--- Goal of the exercise ---
Print, exactly and with no pictures, the line containing "Viewport: 489px width, 282px height." and each line after it to the end of the entries below.

########################################

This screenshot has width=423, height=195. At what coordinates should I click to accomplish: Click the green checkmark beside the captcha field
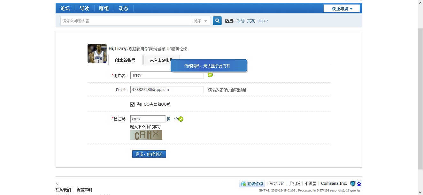tap(181, 119)
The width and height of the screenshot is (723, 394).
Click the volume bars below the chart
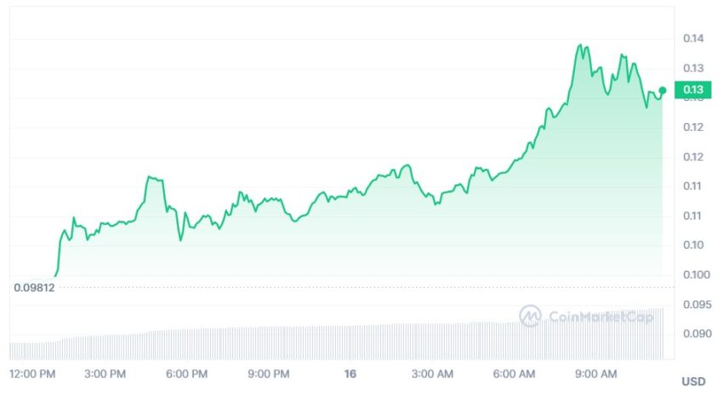(x=337, y=341)
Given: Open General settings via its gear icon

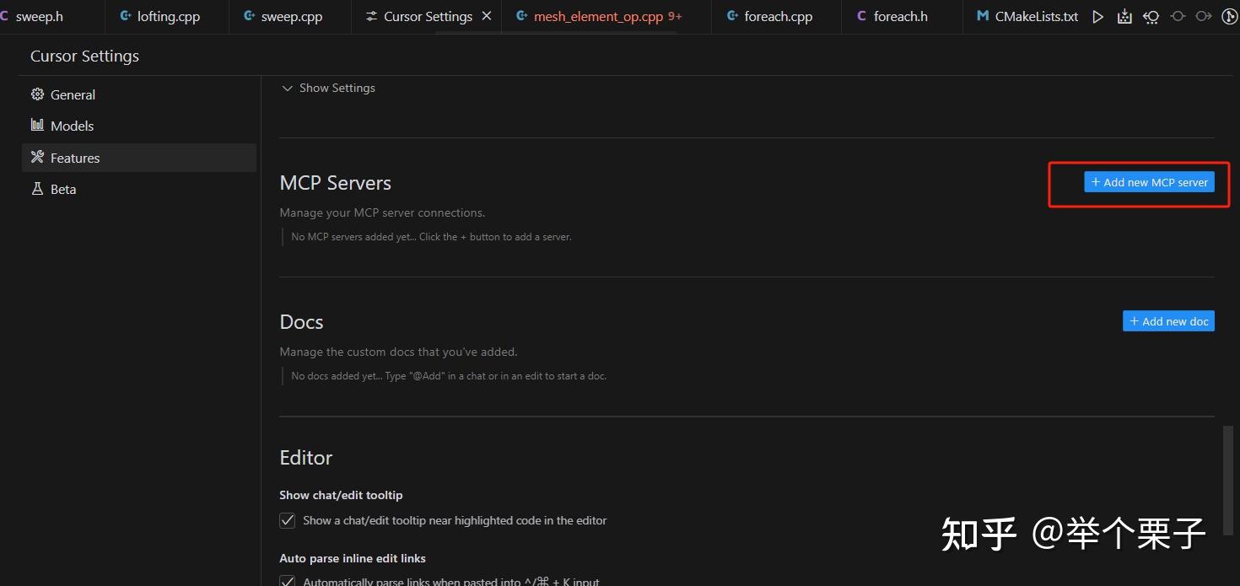Looking at the screenshot, I should pos(37,94).
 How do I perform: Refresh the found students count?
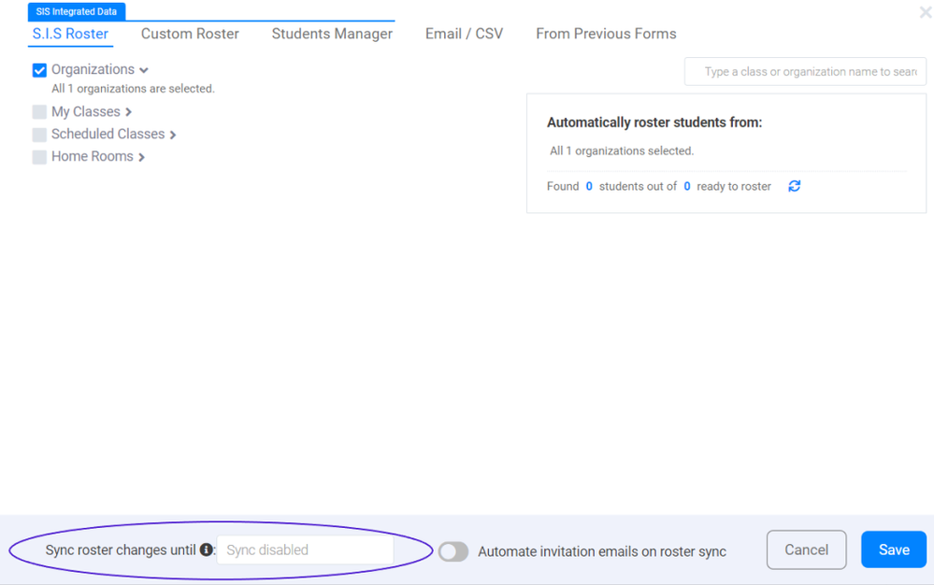pos(794,186)
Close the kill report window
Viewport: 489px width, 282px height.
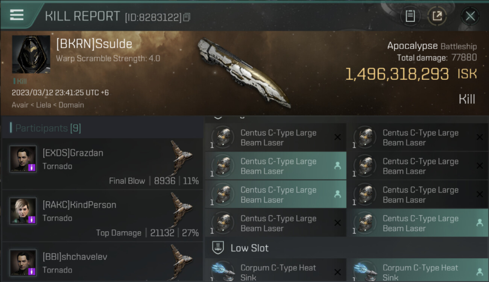click(x=470, y=16)
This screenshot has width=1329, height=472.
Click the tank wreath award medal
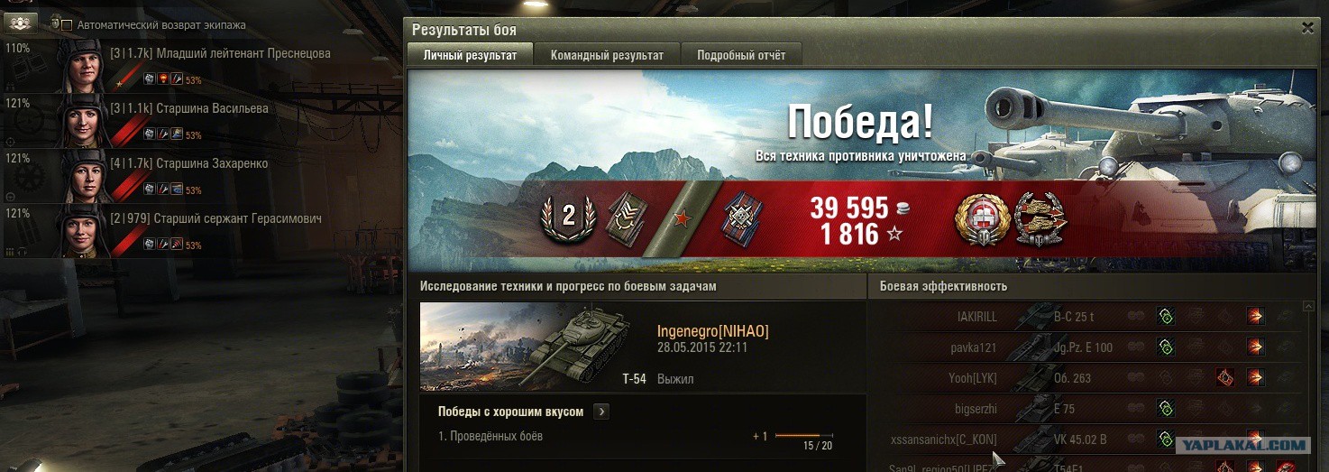point(1040,219)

########################################

--- Exercise solution ---
Viewport: 489px width, 282px height.
click(x=470, y=16)
This screenshot has width=1329, height=472.
Click the tank wreath award medal
point(1040,219)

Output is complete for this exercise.